The student news site of Carlisle High School

Periscope

Staff Profile
Myana Brown
Myana Brown
Staff Writer

Solving World Hunger, Celebrity Sightings, DOG!, and more: The Inside Scoop on Model UN

The+New+York+City+skyline+shimmers+on+the+horizon+as+the+Model+UN+team+heads+back+to+Carlisle.+
Laura Sands
The New York City skyline shimmers on the horizon as the Model UN team heads back to Carlisle.

The National High School Model United Nations (NHSMUN) conference has been debating international topics for 50 years, but I’ve only been going to this life-changing, four-day-long event for three of those years, and this year was by far the best. From solving education in conflict zones to meeting Paul Rudd (who most notably plays the title character of Antman, and Mr. Grooberson), I’ll detail our four-day adventure in the Big Apple from the eyes of CHS’s MUN team.

* **DATASET EXCERPTS**
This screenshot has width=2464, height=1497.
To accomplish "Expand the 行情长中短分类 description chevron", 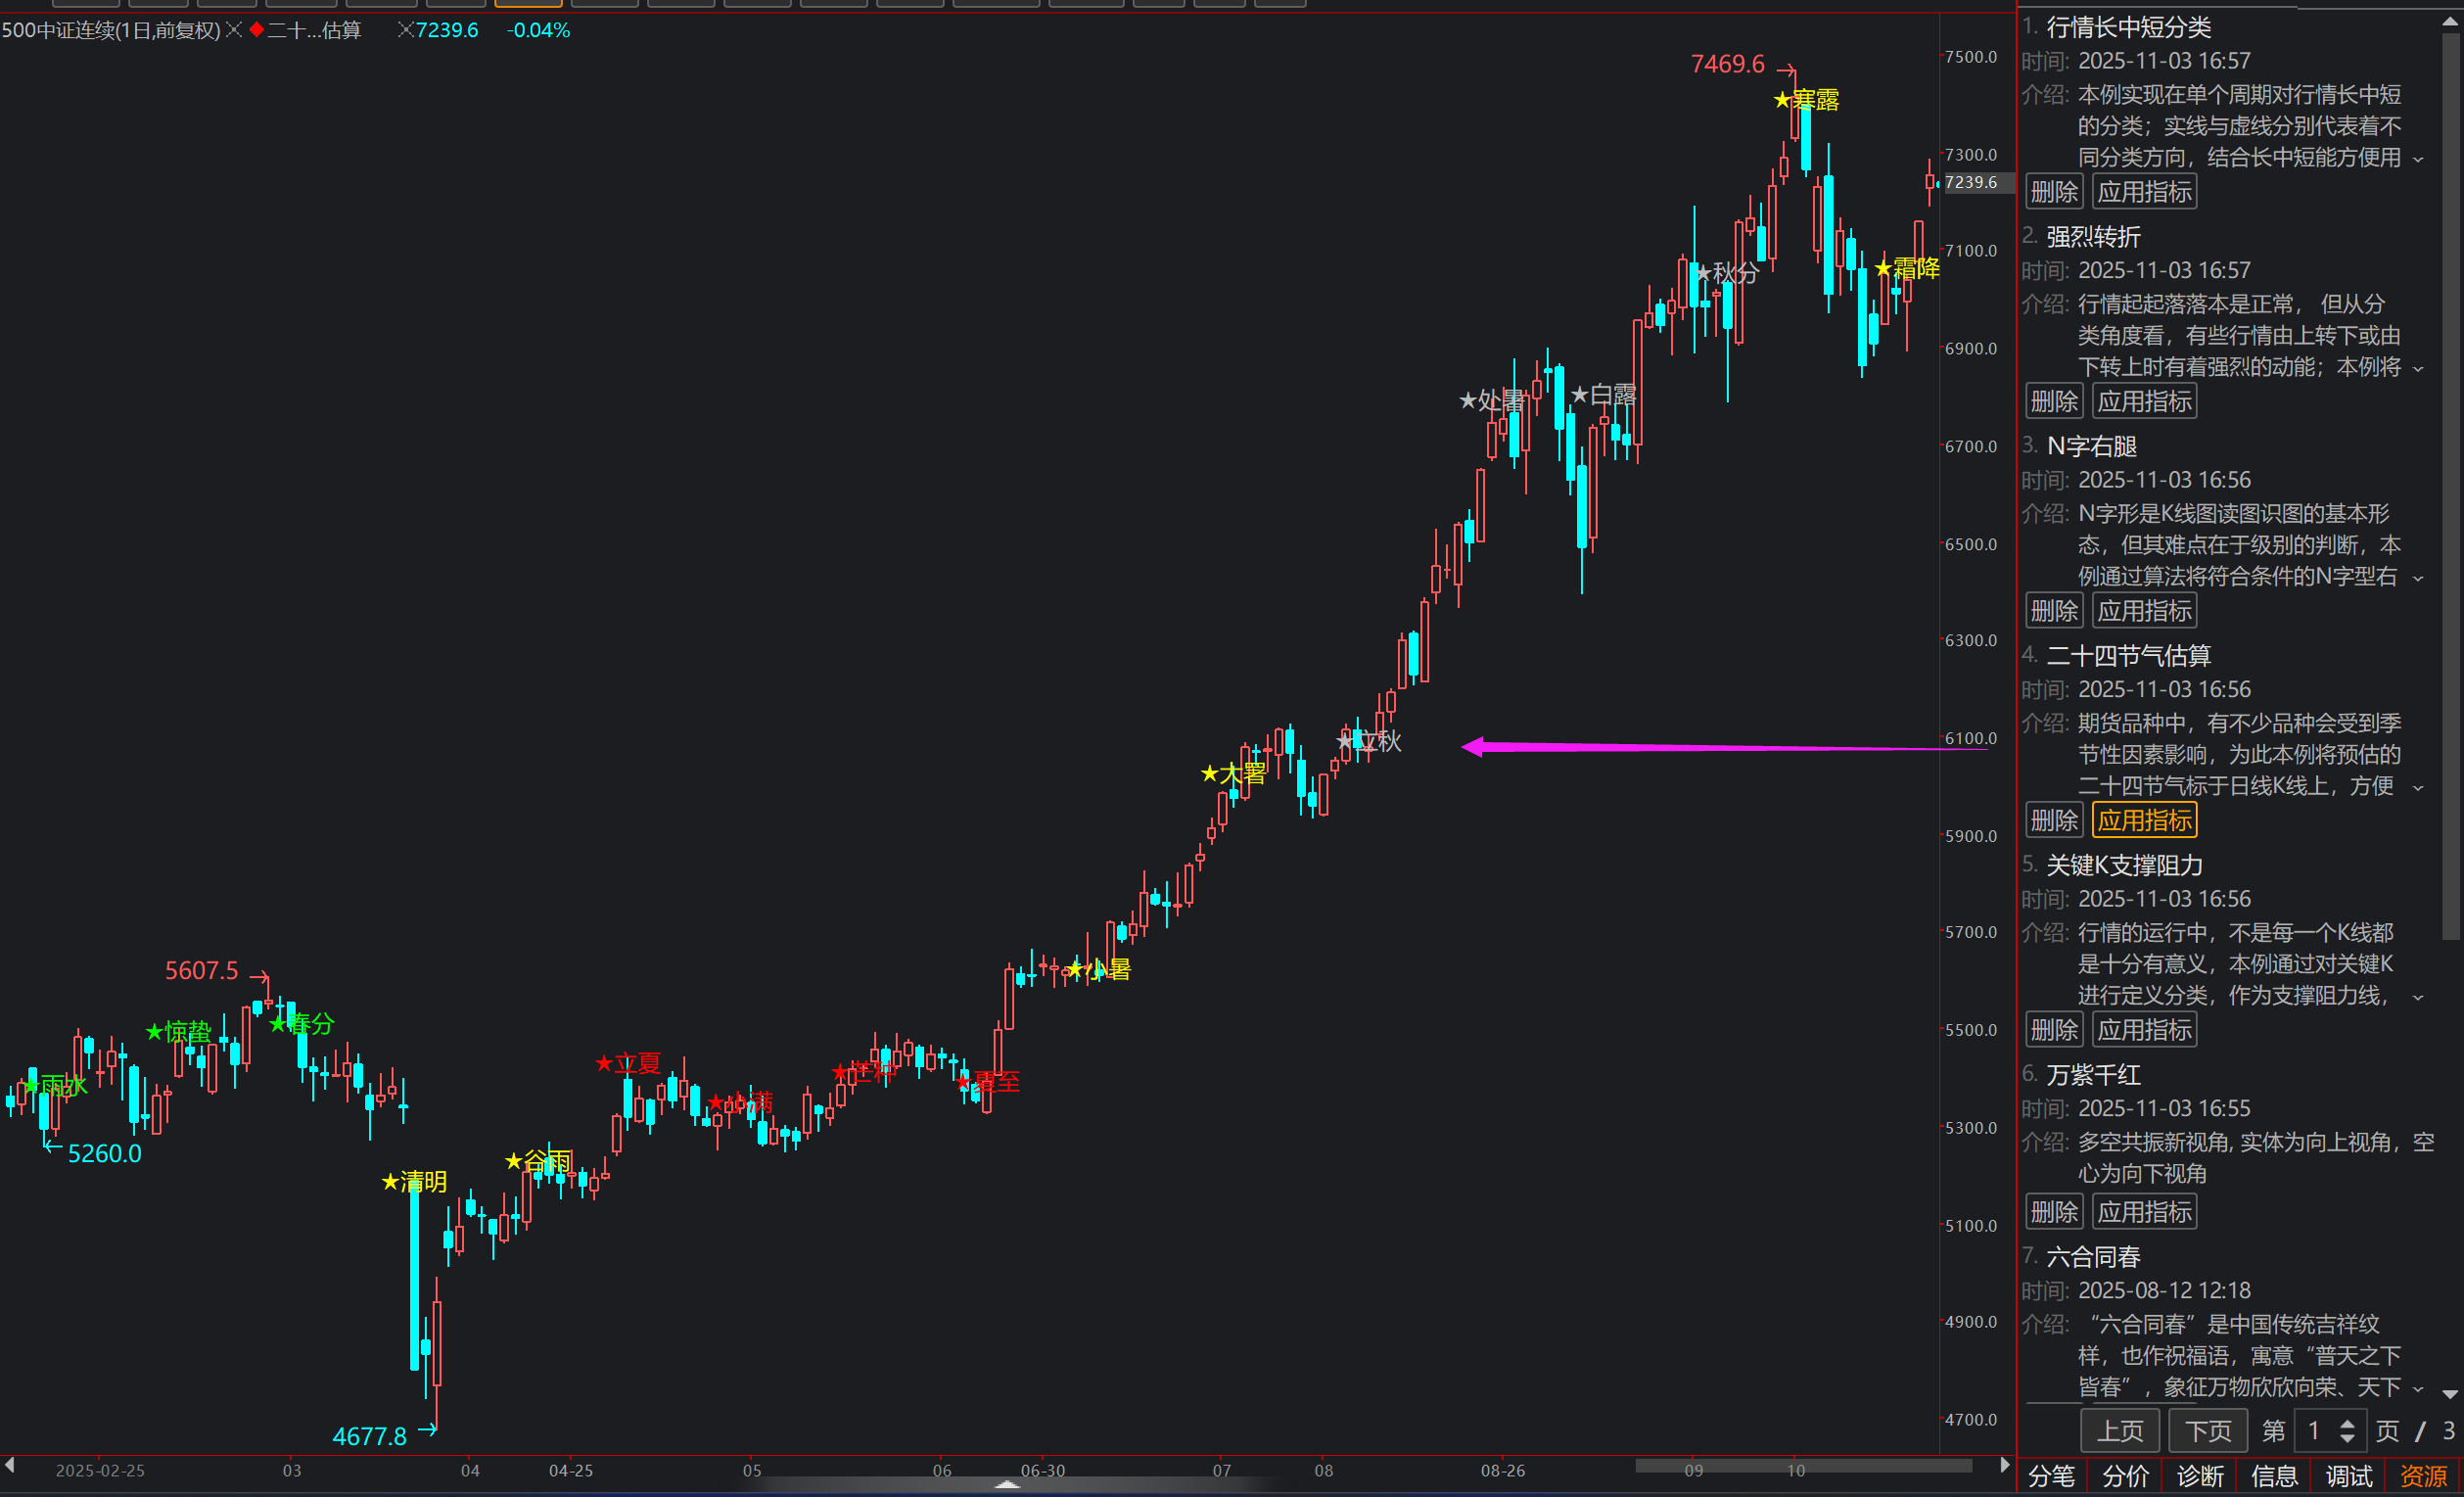I will tap(2418, 159).
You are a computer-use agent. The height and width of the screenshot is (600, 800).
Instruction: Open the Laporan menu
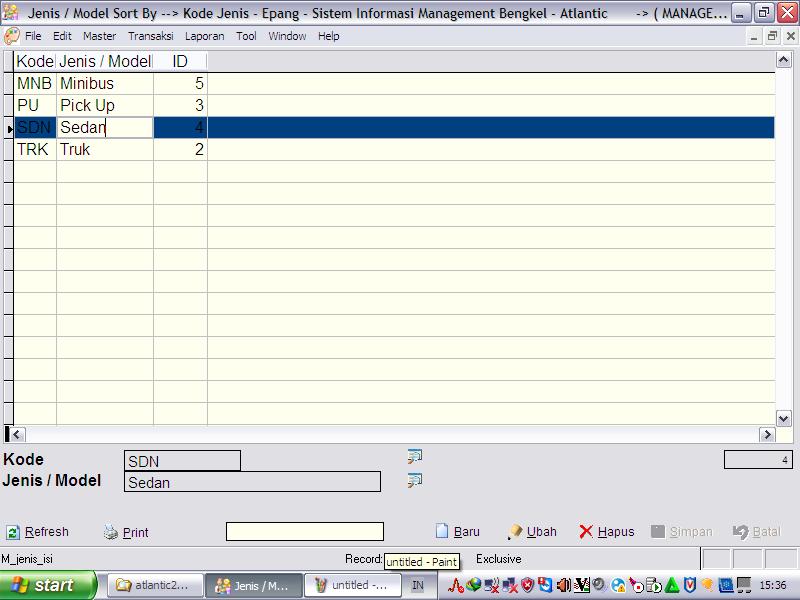(205, 36)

* **TASK DETAILS**
Update the Periscope article starting with "Staff Profile" and going on through "back to Carlisle.", putting "Contributing Writer" in place of "Staff Writer".

* **WRITTEN ANSWER**
Staff Profile
Myana Brown
Myana Brown
Contributing Writer

Solving World Hunger, Celebrity Sightings, DOG!, and more: The Inside Scoop on Model UN

The+New+York+City+skyline+shimmers+on+the+horizon+as+the+Model+UN+team+heads+back+to+Carlisle.+
Laura Sands
The New York City skyline shimmers on the horizon as the Model UN team heads back to Carlisle.